━━ INPUT MATERIAL

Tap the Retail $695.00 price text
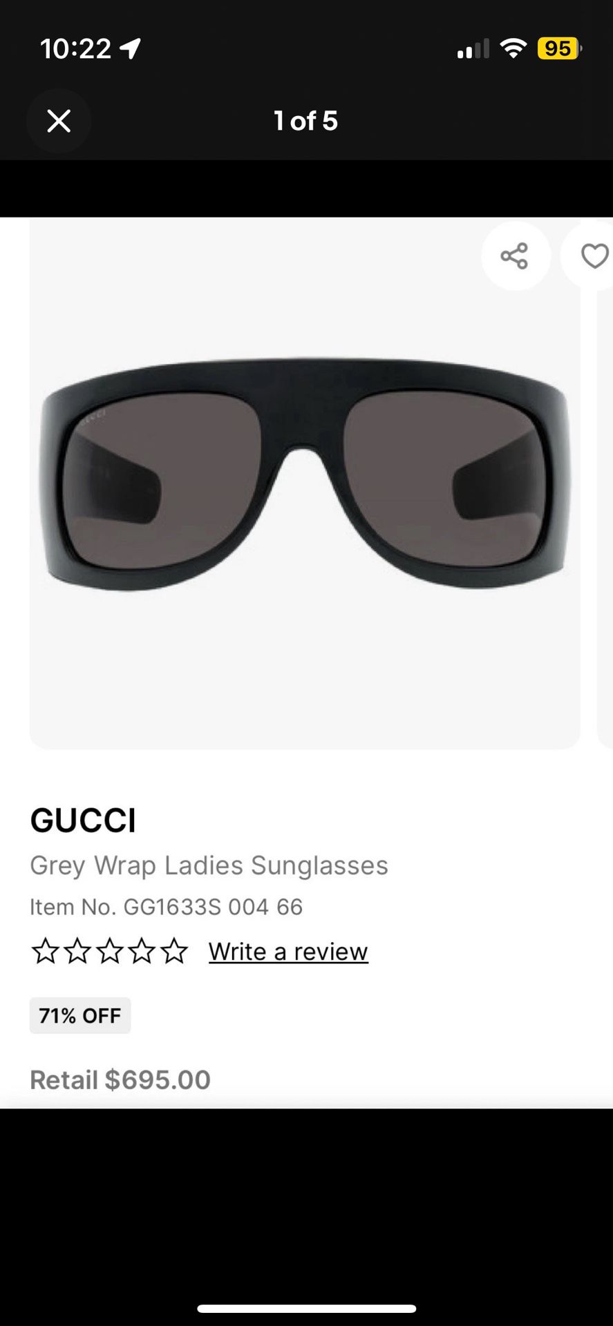This screenshot has width=613, height=1326. (120, 1079)
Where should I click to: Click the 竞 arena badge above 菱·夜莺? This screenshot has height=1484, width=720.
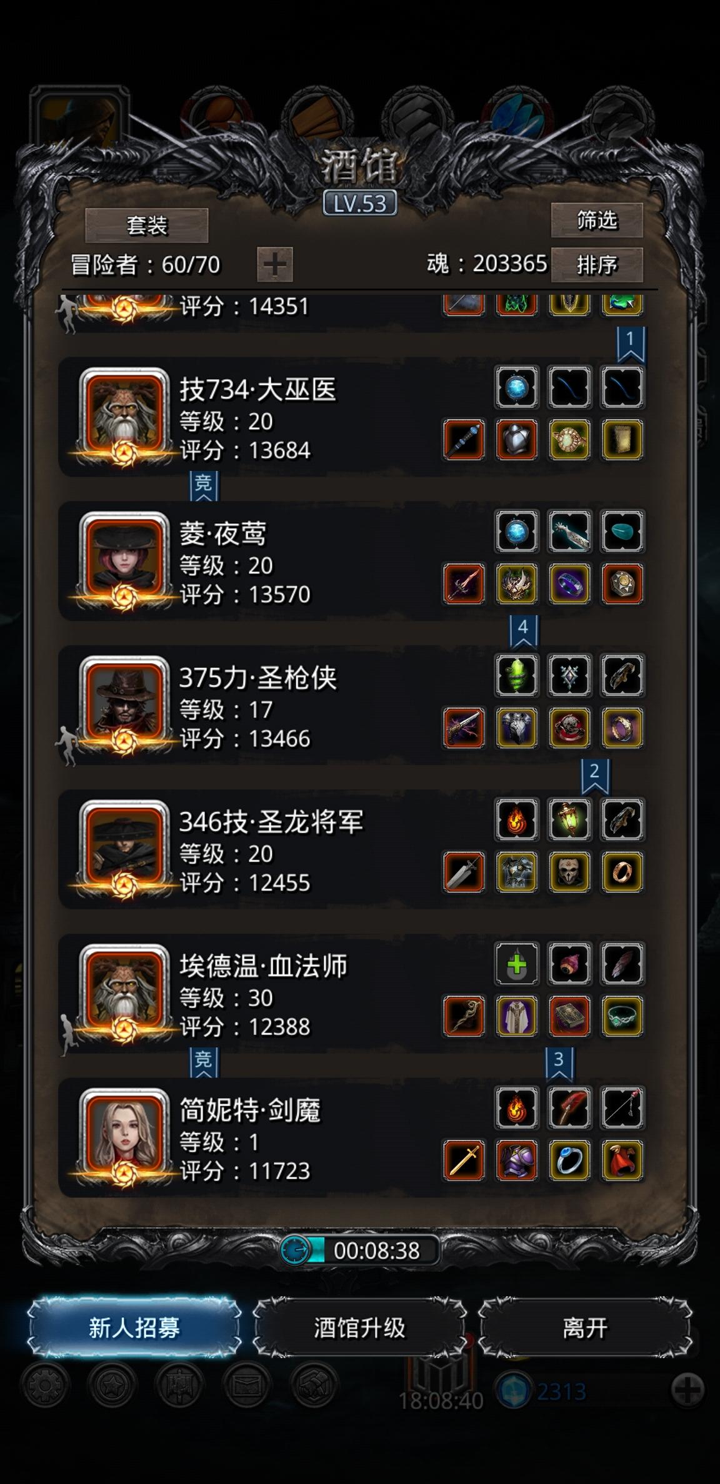pyautogui.click(x=204, y=487)
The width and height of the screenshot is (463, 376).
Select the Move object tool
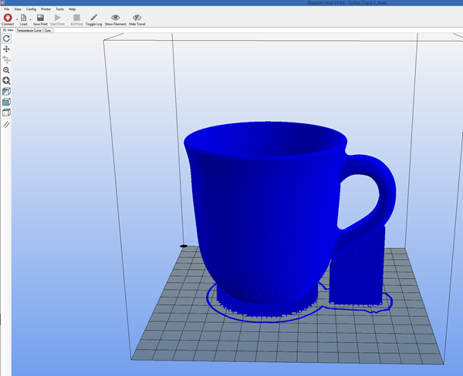tap(7, 59)
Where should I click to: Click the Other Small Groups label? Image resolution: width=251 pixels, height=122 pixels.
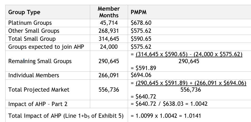point(34,31)
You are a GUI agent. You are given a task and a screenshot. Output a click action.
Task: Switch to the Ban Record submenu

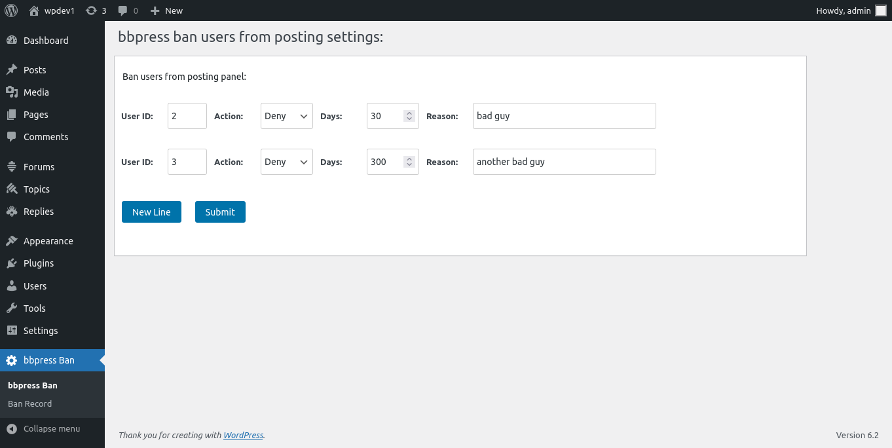29,403
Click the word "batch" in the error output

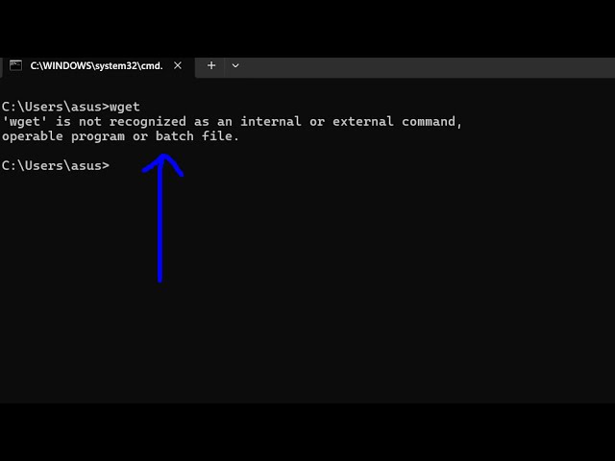pos(175,136)
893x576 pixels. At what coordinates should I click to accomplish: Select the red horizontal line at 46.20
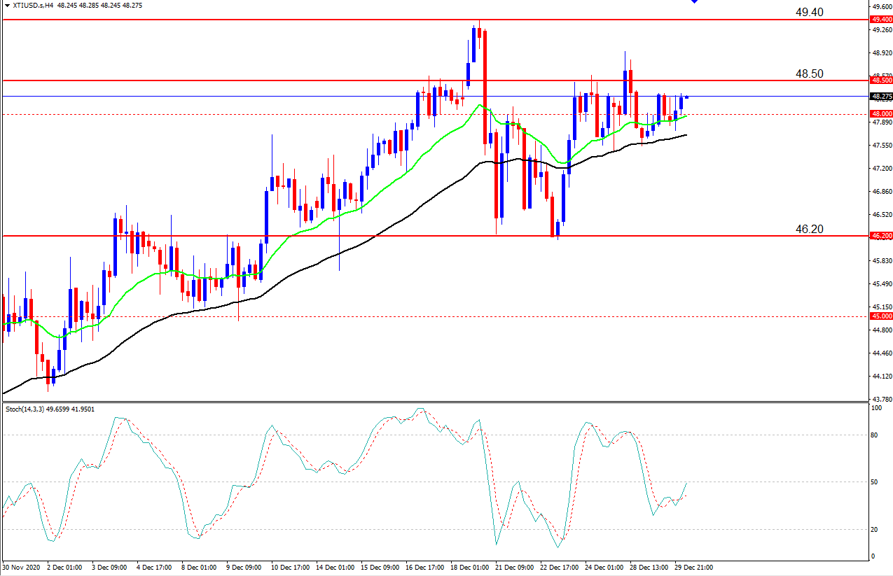coord(434,236)
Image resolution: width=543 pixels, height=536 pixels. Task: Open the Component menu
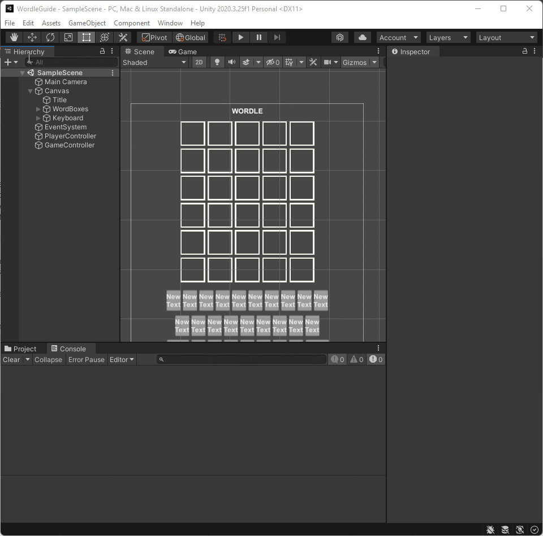(x=132, y=23)
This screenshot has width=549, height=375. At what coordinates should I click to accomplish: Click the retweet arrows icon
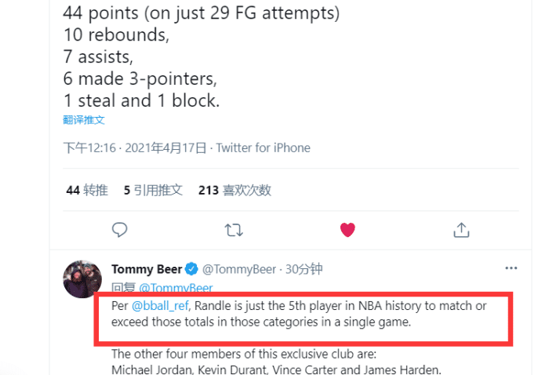click(x=234, y=230)
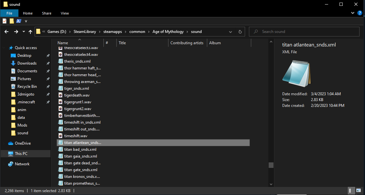Click the PowerShell icon in quick access toolbar
Viewport: 365px width, 195px height.
(19, 21)
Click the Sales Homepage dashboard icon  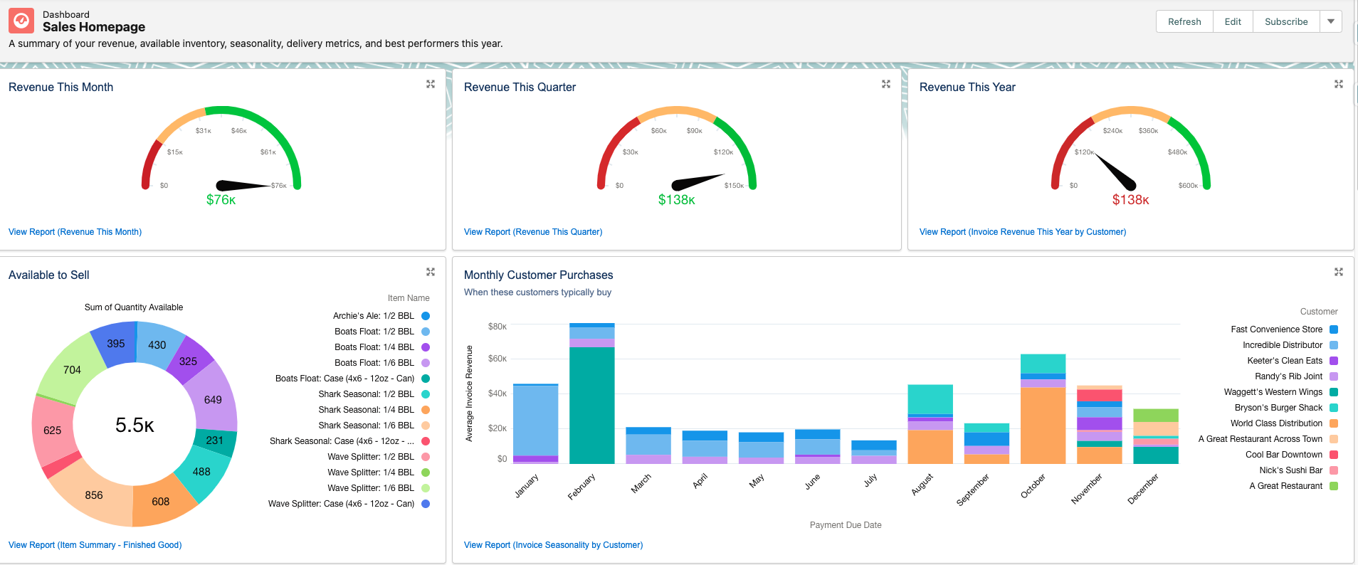tap(21, 21)
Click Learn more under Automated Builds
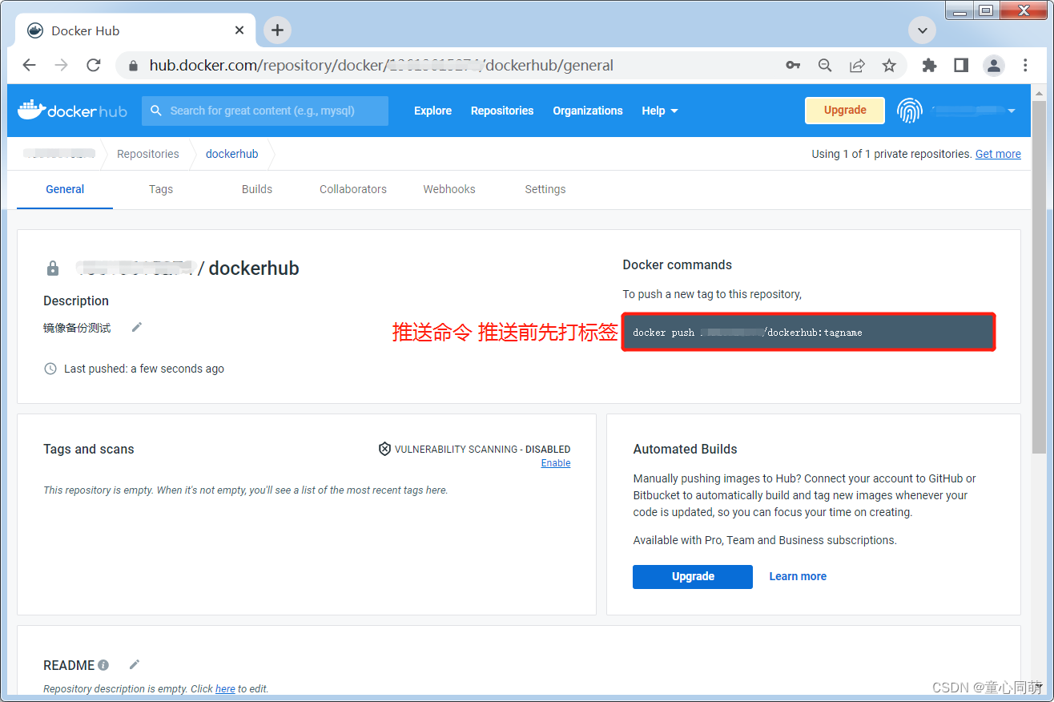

━━━━

WHAT IS NEEDED>
Would you copy, exactly, each line from the start of the listing above through the line with "The width and", both ends included, but none of the pictures?

SOLVED EXERCISE>
Tap the Retail $695.00 price text
This screenshot has width=613, height=1326. (120, 1079)
Where should I click to: Click the 竞 arena badge above 菱·夜莺? This screenshot has height=1484, width=720.
pyautogui.click(x=204, y=487)
The width and height of the screenshot is (463, 376).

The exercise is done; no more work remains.